Internal Medicine

Michael C. Giudici, MD

Portrait

Clinical Professor of Internal Medicine  - Cardiovascular Medicine

Contact Information

Office: 4426B JCP
Iowa City, IA 52242
Phone: 319-353-8153

Email: michael-c-giudici@uiowa.edu

Education

BA, Math and Chemistry, Carleton College
BS, Medicine, University of South Dakota
MD, Medicine, The University of Iowa

Internship, Internal Medicine, University of Iowa Hospitals & Clinics
Residency, Internal Medicine, Thomas Jefferson University Hospital
Fellowship, Cardiology, Thomas Jefferson University Hospital
Fellowship, Interventional Cardiology & Electrophysiology, University of Missouri Hospitals

Licensure and Certifications

License, Missouri Board of Registration for the Healing Arts
License, New Jersey State Board of Medical Examiners
License, Pennsylvania State Board of Medicine
License, Illinois Department of Professional Regulation
License, Iowa Board of Medicine
License, Virginia Board of Medicine
Cardiac Electrophysiology, Specialty Board Certification
Cardiovascular Disease, Specialty Board Certification
Internal Medicine Board Certification, American Board of Medical Examiners
Diplomate, National Board of Medical Examiners

Research Summary

My current research has been looking at improving cardiac performance in many ways…

In patients with specific conduction abnormalities such as right bundle branch block, we are studying new pacing techniques to improve ejection fraction and cardiac output.

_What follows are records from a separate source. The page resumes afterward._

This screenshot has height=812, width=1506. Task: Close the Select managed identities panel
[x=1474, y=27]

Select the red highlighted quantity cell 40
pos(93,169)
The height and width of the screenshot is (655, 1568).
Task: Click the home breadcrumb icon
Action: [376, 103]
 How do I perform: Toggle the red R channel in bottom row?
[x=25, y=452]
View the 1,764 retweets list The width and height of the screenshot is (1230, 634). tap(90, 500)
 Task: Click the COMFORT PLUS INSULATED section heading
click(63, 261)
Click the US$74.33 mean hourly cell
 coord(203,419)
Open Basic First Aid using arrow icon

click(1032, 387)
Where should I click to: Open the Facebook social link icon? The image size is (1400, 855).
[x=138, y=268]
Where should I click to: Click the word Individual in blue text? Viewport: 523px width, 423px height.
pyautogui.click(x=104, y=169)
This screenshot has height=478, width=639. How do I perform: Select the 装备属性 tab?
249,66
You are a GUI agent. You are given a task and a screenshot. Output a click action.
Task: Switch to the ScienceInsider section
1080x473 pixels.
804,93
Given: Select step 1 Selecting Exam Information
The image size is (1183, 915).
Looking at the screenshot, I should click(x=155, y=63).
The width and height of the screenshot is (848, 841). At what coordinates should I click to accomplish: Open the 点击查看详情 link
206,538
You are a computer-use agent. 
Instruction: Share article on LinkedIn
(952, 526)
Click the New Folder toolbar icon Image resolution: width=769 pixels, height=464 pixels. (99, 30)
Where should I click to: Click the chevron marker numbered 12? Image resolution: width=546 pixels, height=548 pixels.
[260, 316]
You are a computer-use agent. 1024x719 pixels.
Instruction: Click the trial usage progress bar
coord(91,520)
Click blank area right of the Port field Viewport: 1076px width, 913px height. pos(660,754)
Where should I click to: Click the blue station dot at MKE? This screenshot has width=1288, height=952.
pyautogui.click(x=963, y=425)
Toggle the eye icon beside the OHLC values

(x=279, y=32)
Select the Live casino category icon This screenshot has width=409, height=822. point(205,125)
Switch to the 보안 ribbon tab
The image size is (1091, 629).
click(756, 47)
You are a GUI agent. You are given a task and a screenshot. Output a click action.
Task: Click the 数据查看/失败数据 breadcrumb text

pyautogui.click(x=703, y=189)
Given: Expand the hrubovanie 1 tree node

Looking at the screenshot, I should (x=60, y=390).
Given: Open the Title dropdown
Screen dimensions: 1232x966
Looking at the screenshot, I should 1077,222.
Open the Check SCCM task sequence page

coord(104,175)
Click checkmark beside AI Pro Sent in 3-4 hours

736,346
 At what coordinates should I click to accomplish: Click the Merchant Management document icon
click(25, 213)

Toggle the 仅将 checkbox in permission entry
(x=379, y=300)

In patients with heart failure we are also looking at neuromodulation by pacing through the wall of the pulmonary artery and stimulating specific nerve groups that result in better left ventricular contractility.

We are studying long-term lead performance in women with submammary device placements.

We are currently involved in drug and device trials that study better pacing vectors in cardiac resynchronization therapy (CRT), autothreshold mechanisms in CRT, MRI safe devices, new downsized pacing leads, vagal nerve stimulation in heart failure, new oral medications to convert atrial fibrillation to sinus rhythm without electrical cardioversion, new catheter systems to better treat persistent atrial fibrillation, and subcutaneous defibrillator placement.

We are also studying techniques to decrease procedural times and costs such as AV nodal ablation from the pacemaker pocket and transseptal catheterization without using a needle device. We have many other “homegrown” projects looking at pre- and post-procedural care and testing to optimize patient satisfaction and outcomes.